§ Listed records
== Segment start ==

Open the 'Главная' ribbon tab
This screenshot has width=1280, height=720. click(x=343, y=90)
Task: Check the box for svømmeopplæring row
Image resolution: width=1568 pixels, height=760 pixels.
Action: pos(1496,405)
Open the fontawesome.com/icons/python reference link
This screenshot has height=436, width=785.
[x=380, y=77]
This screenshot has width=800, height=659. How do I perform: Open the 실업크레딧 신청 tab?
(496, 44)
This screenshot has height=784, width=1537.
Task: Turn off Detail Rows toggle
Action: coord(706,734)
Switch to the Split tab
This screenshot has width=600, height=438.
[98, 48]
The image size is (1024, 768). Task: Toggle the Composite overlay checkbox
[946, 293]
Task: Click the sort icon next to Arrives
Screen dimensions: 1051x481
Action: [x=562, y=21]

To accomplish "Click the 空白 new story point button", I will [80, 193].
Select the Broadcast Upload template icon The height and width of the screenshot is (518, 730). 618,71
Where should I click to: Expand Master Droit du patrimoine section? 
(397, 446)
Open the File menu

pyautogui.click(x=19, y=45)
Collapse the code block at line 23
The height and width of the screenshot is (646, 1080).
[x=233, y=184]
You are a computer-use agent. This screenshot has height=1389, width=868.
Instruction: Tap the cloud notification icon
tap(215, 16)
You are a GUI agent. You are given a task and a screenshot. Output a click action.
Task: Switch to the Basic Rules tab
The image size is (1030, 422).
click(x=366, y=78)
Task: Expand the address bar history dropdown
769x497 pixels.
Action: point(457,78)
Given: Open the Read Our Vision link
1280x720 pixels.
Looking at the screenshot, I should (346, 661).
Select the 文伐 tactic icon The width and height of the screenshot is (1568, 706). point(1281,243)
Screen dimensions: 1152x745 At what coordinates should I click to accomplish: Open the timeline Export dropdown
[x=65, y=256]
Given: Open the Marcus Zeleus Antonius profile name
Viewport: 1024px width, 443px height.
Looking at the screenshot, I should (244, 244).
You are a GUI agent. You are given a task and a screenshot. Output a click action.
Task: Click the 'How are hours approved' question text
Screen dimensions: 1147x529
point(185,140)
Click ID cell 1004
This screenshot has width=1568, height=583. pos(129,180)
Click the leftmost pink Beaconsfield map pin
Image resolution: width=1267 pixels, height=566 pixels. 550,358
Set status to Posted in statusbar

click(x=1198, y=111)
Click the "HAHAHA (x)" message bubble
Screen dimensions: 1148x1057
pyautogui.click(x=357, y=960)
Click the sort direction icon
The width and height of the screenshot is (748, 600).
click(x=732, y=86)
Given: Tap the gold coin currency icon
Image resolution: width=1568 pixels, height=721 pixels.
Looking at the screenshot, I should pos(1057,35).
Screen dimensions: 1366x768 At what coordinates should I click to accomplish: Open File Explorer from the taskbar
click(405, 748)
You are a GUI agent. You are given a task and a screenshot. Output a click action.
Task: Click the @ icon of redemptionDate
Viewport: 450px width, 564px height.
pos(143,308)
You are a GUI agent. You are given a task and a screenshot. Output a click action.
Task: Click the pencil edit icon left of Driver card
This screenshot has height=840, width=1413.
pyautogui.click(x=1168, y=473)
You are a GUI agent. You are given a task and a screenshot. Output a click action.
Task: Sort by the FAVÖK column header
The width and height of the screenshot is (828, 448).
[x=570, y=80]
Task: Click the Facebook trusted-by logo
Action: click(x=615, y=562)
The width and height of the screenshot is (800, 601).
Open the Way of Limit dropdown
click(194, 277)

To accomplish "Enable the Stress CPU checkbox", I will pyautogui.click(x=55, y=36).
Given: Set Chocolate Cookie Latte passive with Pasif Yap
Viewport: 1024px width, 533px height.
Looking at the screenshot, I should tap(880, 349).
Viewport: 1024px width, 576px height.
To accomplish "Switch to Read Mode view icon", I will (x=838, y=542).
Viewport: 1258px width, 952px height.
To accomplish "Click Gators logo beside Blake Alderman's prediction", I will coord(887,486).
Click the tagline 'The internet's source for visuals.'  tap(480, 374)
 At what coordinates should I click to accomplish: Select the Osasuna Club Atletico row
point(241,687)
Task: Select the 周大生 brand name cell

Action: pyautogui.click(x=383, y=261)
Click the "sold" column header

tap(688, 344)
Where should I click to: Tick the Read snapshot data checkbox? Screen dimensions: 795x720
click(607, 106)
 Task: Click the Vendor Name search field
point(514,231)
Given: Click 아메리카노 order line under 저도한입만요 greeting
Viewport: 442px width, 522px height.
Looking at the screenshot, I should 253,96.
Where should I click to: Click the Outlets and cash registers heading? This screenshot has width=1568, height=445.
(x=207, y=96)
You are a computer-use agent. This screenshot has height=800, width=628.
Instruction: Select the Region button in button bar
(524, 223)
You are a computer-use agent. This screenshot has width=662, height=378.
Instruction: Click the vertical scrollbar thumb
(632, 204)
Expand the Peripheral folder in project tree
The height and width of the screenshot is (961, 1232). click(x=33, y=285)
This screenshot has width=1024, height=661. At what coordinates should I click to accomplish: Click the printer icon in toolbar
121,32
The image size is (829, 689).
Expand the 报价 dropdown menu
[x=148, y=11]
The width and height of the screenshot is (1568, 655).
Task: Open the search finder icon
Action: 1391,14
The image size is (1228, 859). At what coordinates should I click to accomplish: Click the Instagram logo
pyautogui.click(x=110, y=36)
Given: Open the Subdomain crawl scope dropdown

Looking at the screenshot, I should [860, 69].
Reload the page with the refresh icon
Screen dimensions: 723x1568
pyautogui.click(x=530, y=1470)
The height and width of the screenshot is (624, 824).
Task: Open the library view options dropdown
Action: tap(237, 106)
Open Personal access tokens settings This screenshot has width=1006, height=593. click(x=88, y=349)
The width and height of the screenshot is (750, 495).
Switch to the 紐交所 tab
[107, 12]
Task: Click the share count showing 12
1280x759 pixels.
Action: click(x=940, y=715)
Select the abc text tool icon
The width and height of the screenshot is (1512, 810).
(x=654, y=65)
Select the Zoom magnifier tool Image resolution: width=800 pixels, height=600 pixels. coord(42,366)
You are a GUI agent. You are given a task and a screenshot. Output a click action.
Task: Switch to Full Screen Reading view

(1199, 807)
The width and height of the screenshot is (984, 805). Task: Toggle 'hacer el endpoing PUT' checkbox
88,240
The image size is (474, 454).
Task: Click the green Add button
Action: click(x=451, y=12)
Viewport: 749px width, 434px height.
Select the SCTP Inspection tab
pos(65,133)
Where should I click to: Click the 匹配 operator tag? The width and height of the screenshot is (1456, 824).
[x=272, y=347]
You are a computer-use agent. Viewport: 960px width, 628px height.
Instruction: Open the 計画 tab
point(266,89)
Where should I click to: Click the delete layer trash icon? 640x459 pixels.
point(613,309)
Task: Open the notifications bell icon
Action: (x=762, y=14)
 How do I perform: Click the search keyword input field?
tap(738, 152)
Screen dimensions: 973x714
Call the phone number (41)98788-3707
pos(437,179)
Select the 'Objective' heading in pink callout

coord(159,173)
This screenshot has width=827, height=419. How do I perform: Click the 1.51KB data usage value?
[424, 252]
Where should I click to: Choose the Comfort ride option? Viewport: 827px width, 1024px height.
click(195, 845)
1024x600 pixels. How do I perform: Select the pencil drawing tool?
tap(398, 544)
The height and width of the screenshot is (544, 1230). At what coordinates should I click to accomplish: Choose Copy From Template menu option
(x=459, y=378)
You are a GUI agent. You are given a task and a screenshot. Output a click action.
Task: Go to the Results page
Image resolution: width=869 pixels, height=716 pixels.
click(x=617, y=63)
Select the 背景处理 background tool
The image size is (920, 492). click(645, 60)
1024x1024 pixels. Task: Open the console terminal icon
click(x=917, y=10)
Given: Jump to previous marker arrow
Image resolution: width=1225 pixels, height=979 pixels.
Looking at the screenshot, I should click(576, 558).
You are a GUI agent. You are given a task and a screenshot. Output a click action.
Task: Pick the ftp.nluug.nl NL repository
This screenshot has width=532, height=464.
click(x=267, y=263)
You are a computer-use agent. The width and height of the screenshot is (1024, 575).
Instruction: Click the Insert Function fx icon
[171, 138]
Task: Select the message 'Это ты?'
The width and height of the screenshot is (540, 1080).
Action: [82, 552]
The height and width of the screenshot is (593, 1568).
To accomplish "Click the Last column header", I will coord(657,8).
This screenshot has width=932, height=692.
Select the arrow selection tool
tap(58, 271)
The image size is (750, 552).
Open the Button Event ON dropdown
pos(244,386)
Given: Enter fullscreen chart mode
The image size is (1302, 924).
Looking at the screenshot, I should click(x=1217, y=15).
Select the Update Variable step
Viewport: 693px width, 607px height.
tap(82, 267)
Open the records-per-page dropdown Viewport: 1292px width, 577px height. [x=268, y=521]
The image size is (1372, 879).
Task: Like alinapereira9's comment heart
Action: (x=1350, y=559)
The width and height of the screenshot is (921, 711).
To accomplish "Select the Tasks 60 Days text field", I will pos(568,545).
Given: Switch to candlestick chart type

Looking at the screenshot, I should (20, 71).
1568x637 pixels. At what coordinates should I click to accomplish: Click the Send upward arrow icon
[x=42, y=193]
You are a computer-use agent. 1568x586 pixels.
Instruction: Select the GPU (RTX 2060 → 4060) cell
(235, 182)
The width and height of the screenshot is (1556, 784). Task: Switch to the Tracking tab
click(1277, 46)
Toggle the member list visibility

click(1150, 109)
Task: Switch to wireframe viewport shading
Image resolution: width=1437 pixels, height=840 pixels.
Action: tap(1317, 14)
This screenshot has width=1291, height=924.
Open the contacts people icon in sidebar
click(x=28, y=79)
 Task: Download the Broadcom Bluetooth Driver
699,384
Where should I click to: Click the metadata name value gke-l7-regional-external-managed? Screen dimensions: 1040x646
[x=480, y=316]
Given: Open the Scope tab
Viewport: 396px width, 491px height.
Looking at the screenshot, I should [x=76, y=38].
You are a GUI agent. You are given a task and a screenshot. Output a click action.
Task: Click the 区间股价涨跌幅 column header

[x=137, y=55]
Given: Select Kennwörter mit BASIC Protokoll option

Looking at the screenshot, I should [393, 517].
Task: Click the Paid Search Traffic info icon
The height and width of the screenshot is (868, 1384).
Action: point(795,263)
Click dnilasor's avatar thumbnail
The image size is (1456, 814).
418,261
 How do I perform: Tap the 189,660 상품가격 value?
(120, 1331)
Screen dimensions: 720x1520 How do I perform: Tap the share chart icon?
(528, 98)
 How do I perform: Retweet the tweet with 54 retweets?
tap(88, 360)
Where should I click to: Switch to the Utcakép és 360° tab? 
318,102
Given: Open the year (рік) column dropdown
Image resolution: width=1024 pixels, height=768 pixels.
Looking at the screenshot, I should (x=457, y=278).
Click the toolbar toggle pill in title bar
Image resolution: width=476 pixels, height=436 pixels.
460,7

== Segment end ==

§ Problem to solve
The answer should hold only the lines from the start of the records above through the line containing "Task: Click the sort icon next to Arrives", each set down exactly.

§ Completed exercise
Open the 'Главная' ribbon tab
This screenshot has width=1280, height=720. click(x=343, y=90)
Task: Check the box for svømmeopplæring row
Image resolution: width=1568 pixels, height=760 pixels.
Action: pos(1496,405)
Open the fontawesome.com/icons/python reference link
This screenshot has height=436, width=785.
[x=380, y=77]
This screenshot has width=800, height=659. How do I perform: Open the 실업크레딧 신청 tab?
(496, 44)
This screenshot has height=784, width=1537.
Task: Turn off Detail Rows toggle
Action: coord(706,734)
Switch to the Split tab
This screenshot has width=600, height=438.
[98, 48]
The image size is (1024, 768). Task: Toggle the Composite overlay checkbox
[946, 293]
Task: Click the sort icon next to Arrives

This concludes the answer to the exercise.